De-ubiquitination of SAMHD1 by USP7 promotes DNA damage repair to overcome oncogenic stress and affect chemotherapy sensitivity.

Oncogenic stress induces DNA damage repair (DDR) that permits escape from mitotic catastrophe and allows early precursor lesions during the evolution of cancer. SAMHD1, a dNTPase protecting cells from viral infections, has been recently found to participate in DNA damage repair process. However, its role in tumorigenesis remains largely unknown. Here, we show that SAMHD1 is up-regulated in early-stage human carcinoma tissues and cell lines under oxidative stress or genotoxic insults.

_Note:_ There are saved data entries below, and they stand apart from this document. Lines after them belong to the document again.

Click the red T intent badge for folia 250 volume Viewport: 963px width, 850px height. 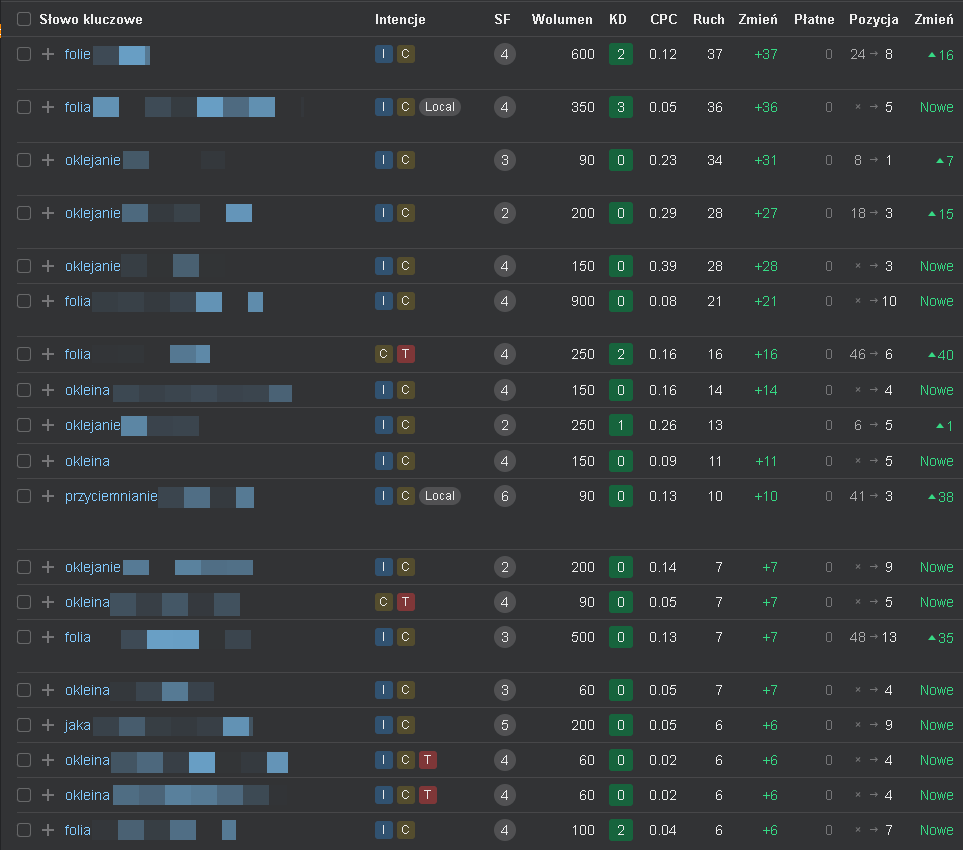405,354
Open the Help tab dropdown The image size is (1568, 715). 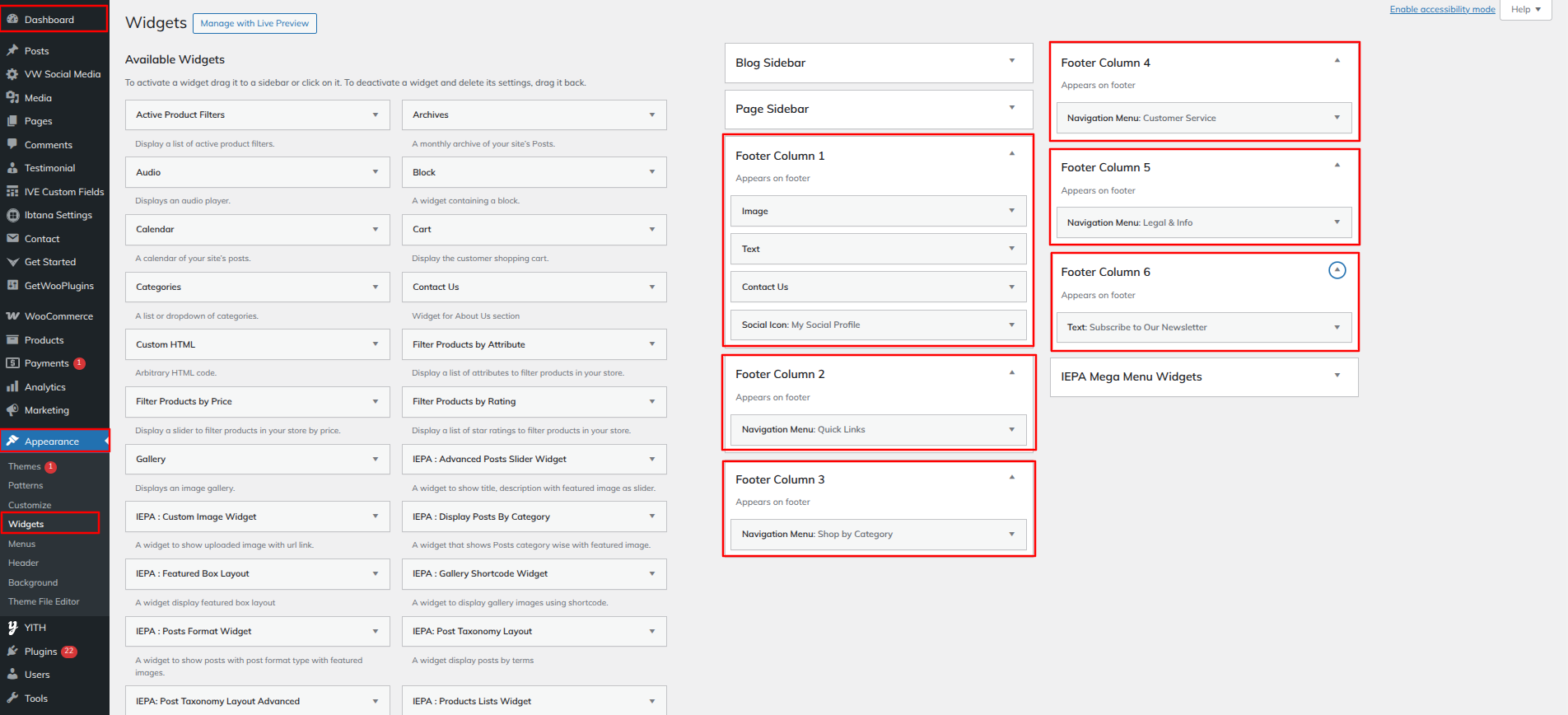(1525, 9)
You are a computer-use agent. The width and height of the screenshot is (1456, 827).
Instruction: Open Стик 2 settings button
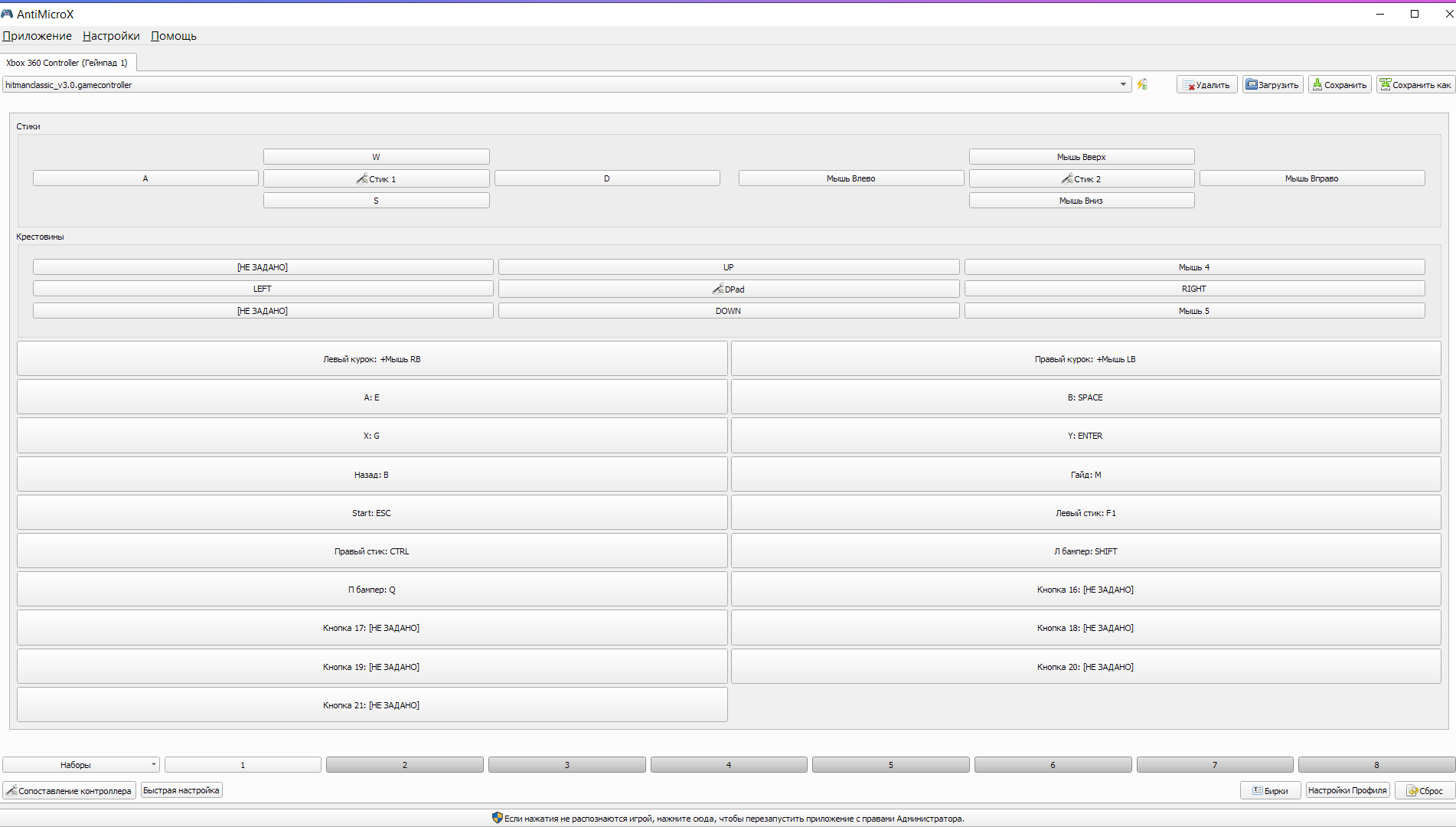(x=1081, y=179)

We further demonstrate that de-ubiquitinating enzyme USP7 interacts with SAMHD1 and de-ubiquitinates it at lysine 421, thus stabilizing SAMHD1 protein expression for further interaction with CtIP for DDR, which promotes tumor cell survival under genotoxic stress. Furthermore, SAMHD1 levels positively correlates with USP7 in various human carcinomas, and is associated with an unfavorable survival outcome in patients who underwent chemotherapy. Moreover, USP7 inhibitor sensitizes tumor cells to chemotherapeutic agents by decreasing SAMHD1 in vitro and in vivo. These findings suggest that de-ubiquitination of SAMHD1 by USP7 promotes DDR to overcome oncogenic stress and affect chemotherapy sensitivity.